Helicity contributions to decay constant for 1S and 2S heavy pseudoscalar mesons. The pattern histogram represents subtracted contribution. Since the contribution from $H_{\uparrow \downarrow }=H_{\downarrow \uparrow }$, we sum them up for simplicity. It also applies to $H_{\uparrow \uparrow }=H_{\downarrow \downarrow }$. Here we set ${\mathbf{P}}_{\perp }=0$ for the case of ${\gamma }^{-}{\gamma }_5$. For the ${\sigma }^{\mu \nu }{\gamma }_5$ case, the helicity contribution depends on the choice of assigning $x$ to light or heavy quark, see Sec. 5c for details.

Figure 3

The $P_{\perp }$ dependence of the helicity contribution of ${\gamma }^{-}{\gamma }_5$ for 1S and 2S pseudoscalar heavy mesons with $|{\mathbf{P}}_{\perp }|=P_{\perp }$. The solid line represents the contributions from $H_{\uparrow \downarrow }+H_{\downarrow \uparrow }$, while the dashed line represents $H_{\uparrow \uparrow }+H_{\downarrow \downarrow }$.

Figure 4

The 3D plots of wave functions for $D(1S)$ mesons defined by $f_A=\int {\mathrm{d}}^3\overrightarrow{k}{\psi }^{\mu }(\overrightarrow{k})$: (a) ${\psi }^{\mu }(\overrightarrow{k})$ with various current component, (b) ${\psi }^{\mu }(\overrightarrow{k})$ without the $k_z$ term, and (c) $\tilde{\psi }(\overrightarrow{k})={\psi }^{+,\perp }(\overrightarrow{k})-{\psi }^{-}(\overrightarrow{k})$. Displayed in (d)–(f) are those of $D(2S)$ mesons.

Figure 5

Two-particle DAs with various twists for 1S and 2S heavy pseudoscalar mesons with various quark flavor contents where the longitudinal momentum $x$ is carried by the light quark.

Figure 6

Two-dimensional plot of the DAs of $D(2S)$ for various twist.

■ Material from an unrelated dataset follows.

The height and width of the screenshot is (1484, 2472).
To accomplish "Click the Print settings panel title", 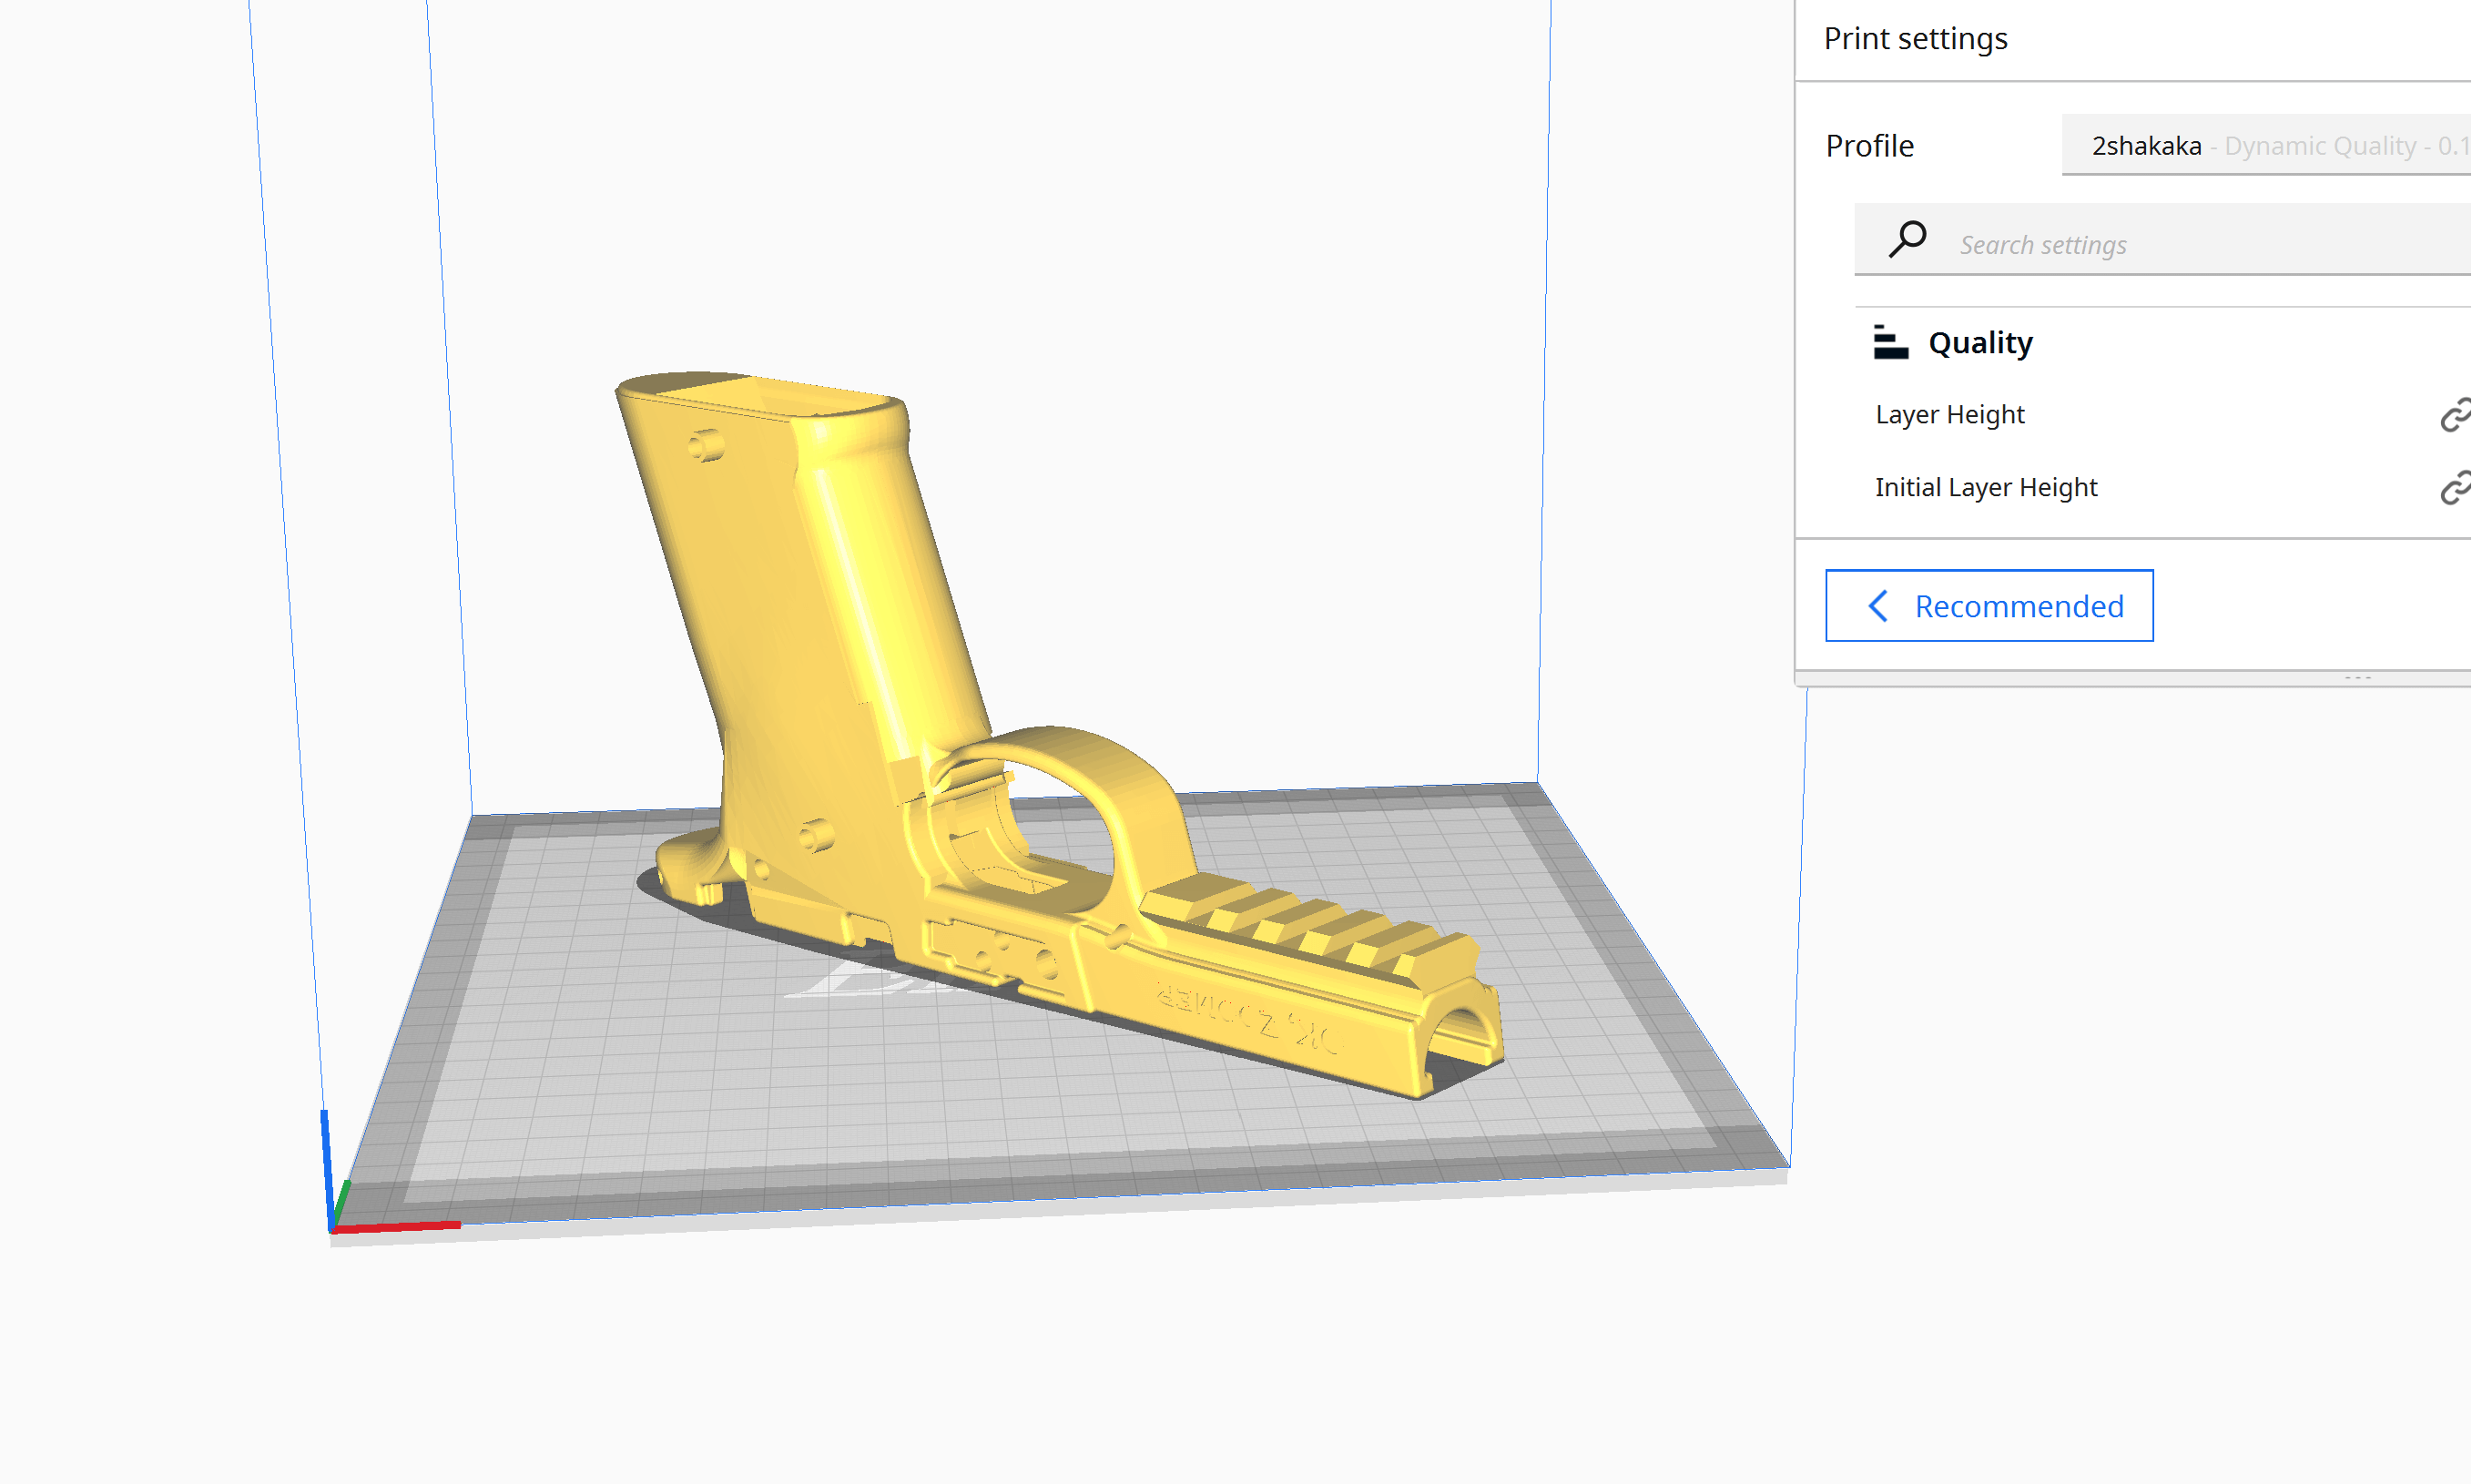I will tap(1915, 39).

Here we define ${\mathbf{k}}_{\perp }^2=y/(1-y)$ to make a rectangular domain. The longitudinal momentum $x$ is carried by the light quark.

Figure 7

Helicity contribution to DAs with various twist. Although the total DAs of twist-2, twist-3, and twist-4 are the same, they consist of different helicity contributions. We note that the total DA of twist-3 with ${\sigma }^{+-}{\gamma }_5$ is different from the others.

Figure 8

The difference in the helicity contribution depending on the choice of assigning the LF longitudinal momentum fraction $x$ to the light or heavy quark. The dashed and dotted lines represent the ordinary and higher helicity, respectively.

Figure 9

Comparison of ${\psi }_{3;P}(x)$ with and without the inclusion of $(1-{\rho }_{+})$ factor.